Top of PROVIDED DATA

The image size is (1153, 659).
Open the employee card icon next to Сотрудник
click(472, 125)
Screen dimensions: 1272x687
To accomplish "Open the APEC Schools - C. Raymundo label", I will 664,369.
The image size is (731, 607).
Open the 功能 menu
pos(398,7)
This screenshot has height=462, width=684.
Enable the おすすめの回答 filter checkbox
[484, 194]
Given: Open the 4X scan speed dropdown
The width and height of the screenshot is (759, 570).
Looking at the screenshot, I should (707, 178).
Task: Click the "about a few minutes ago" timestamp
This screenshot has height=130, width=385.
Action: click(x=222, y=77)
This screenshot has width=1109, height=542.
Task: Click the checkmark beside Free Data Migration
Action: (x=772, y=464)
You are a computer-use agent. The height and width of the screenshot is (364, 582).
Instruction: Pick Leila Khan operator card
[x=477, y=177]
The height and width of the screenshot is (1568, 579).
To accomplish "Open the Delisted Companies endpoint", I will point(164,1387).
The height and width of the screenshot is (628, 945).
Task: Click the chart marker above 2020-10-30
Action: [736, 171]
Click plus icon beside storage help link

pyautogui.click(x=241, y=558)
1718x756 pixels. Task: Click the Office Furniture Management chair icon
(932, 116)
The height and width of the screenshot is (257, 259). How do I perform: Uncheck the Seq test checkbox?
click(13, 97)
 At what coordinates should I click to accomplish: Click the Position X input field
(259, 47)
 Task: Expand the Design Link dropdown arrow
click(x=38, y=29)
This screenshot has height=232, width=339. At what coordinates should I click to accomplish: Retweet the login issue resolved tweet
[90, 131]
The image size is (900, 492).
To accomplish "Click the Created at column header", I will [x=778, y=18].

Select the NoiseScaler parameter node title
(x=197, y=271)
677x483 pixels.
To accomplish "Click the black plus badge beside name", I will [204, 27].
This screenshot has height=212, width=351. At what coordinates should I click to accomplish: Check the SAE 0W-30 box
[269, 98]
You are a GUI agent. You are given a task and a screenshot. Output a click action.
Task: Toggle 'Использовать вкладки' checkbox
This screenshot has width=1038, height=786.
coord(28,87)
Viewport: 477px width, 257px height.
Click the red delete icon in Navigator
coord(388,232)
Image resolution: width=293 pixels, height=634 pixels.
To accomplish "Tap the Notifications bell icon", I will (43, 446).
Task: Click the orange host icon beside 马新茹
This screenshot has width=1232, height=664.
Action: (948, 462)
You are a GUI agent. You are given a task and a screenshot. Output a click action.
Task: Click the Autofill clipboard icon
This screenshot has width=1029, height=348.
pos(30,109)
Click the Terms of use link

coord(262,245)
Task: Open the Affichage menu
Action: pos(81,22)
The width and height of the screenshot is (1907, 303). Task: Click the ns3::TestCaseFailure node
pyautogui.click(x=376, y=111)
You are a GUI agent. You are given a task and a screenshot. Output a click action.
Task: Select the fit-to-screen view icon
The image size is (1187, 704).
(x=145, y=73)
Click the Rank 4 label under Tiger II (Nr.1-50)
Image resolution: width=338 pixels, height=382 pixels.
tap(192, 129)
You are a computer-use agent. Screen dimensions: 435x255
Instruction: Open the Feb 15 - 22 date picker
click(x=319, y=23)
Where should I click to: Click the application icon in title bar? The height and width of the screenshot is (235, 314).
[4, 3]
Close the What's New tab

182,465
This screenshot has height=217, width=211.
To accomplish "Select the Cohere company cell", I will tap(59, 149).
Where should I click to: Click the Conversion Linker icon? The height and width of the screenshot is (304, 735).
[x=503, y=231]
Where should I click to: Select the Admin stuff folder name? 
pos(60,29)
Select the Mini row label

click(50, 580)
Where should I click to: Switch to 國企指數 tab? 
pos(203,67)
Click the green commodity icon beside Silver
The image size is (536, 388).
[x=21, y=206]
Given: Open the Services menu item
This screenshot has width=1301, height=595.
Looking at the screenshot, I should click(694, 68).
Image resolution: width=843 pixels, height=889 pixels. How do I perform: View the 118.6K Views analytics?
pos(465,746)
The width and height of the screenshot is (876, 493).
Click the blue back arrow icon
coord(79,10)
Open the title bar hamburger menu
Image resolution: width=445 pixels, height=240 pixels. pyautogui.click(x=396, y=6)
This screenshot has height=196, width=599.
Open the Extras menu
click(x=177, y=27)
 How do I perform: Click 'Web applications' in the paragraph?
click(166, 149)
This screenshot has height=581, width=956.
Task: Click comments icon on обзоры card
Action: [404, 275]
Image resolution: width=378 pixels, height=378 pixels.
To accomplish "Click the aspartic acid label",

Bottom of PROVIDED DATA

WHAT NEEDS TO BE DONE: Find the lines in the entries above where "computer" occurs, and copy each of them.

OUTPUT OF THE TASK:
You are a computer-use agent. The height and width of the screenshot is (364, 582).
You are a computer-use agent. Screen dimensions: 435x255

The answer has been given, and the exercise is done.